‘Soy indio, nacido de la tierra’ – ?

Sahar Thomson - Ecuador


December 20, 2016

 

Santa Ana’s cold disappears most afternoons, when the clouds shy away and a sun so strong fearlessly blazes above us. The island girl in me revels in these moments. So after I had my one-on-one check-in with my team leader this one sunny October day, I thought I should stay out for a little while longer, read my book, and enjoy the sun a little bit longer. A good half an hour into reading, two of the students I co-teach at the local high school approached me. We had a pretty normal conversation, and one boy jokingly mentioned something about them being ‘indios’. Keep in mind that my Spanish is still not the best, but I knew enough to know that indio isn’t exactly the nicest word used here to refer to indigenous people. So I asked him if he was indigenous, and he proudly said, ‘No, soy espanol, de Espania soy yo’. His friend decided to revisit the joke, and said, in an accent that he hadn’t been using earlier: ‘Soy indio, nacido de la tierra’, to which they both erupted into laughter, and I just sat there, confused. Having been confused in as to how to identify people who were indigenous versus the ‘mestizos’, I had asked someone, and learned that it mostly had to do with how they spoke Spanish differently, a little more rough around the edges. So I gathered that they had been making fun of the indigenous people, their way of speaking Spanish and their way of living. Indios was a term that was used to describe the people of the land, by Spanish settlers. The Spanish settlers had used many terms to describe those who were not of pure Catholic Spanish/European blood, and weren’t born in Europe. By the end of the colonial era, the list consisted of over a hundred terms to describe those who were any mix of European, Indigenous or African blood. According to your genealogy, you were labeled one of those hundred terms, and were to be placed accordingly within the ‘sistema de castas’.

Taking us out of the past, and back into the present, I look back at that joke the students had made, and see the remnants of the  colonial era, having normalized and established these ideas of socio-economic worth corresponding to your ethnicity.
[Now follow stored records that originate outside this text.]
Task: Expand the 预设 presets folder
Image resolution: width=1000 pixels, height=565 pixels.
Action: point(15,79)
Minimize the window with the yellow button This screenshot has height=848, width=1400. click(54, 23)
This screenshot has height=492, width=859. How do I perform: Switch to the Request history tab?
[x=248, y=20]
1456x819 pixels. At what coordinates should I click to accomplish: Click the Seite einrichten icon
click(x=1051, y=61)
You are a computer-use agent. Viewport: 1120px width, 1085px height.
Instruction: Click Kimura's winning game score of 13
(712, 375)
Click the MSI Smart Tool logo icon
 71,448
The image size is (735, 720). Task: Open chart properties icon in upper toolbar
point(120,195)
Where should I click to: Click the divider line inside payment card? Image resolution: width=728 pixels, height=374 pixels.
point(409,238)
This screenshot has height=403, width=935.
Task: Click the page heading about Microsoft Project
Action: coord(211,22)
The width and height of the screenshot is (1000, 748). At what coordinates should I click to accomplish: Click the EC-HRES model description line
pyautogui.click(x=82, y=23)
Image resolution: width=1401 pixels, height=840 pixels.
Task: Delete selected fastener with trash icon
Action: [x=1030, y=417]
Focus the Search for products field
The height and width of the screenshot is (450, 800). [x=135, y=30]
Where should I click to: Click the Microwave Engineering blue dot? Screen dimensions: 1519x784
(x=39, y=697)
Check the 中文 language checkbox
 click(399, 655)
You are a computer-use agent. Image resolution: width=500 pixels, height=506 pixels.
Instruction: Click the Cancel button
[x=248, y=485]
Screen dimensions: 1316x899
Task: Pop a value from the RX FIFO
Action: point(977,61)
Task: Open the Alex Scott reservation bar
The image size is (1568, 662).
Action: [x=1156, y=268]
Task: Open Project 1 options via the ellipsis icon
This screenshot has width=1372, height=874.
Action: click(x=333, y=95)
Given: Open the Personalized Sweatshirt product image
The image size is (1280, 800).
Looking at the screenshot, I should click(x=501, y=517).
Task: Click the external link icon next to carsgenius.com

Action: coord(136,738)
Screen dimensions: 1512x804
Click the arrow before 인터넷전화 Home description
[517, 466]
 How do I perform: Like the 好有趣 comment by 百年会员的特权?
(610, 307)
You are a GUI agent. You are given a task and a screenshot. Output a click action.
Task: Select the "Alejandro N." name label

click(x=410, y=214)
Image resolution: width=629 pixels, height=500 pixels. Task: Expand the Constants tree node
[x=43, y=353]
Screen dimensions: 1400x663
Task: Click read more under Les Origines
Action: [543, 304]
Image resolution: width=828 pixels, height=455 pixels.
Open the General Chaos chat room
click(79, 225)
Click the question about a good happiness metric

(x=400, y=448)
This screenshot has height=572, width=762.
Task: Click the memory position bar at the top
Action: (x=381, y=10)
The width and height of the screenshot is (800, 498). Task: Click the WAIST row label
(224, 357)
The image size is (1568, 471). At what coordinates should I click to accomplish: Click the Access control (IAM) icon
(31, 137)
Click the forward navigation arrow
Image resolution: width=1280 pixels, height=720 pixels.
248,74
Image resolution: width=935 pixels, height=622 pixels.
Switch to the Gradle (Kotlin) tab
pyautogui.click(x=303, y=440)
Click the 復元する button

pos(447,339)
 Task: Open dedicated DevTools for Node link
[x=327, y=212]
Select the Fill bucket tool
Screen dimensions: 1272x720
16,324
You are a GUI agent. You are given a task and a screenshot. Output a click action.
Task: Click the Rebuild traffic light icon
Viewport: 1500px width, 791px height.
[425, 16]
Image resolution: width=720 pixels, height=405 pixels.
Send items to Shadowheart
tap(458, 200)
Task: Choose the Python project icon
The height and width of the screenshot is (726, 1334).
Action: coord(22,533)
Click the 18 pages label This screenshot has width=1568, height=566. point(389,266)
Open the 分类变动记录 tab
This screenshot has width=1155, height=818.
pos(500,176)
I think of  how sensitive the topic of race is in the U.S., and how people would not just throw around racial slurs in jokes, but perhaps I am  just being insensitive to a cultural norm.

I also stop to think about the power complex in it though, there were no indigenous people there to defend themselves in regards to that joke, how would they feel, is it even possible to make jokes about ‘mestizos’ or ‘white mestizos’, because as far as I know, they’re such a big and powerful group, and the characteristics attached to those social groups are not ones they might be ashamed of, because the system works in their favor, unlike those they might make fun of.

With all this going through my mind, I can’t help other questions that pop into my mind about some more personal, and somebroader themes.  The casualness with which people use, and identify with, the racial terms that have deemed past social hierarchies, imposed upon them by those higher up in that hierarchy, makes me question every day social interactions and opportunities for different social groups.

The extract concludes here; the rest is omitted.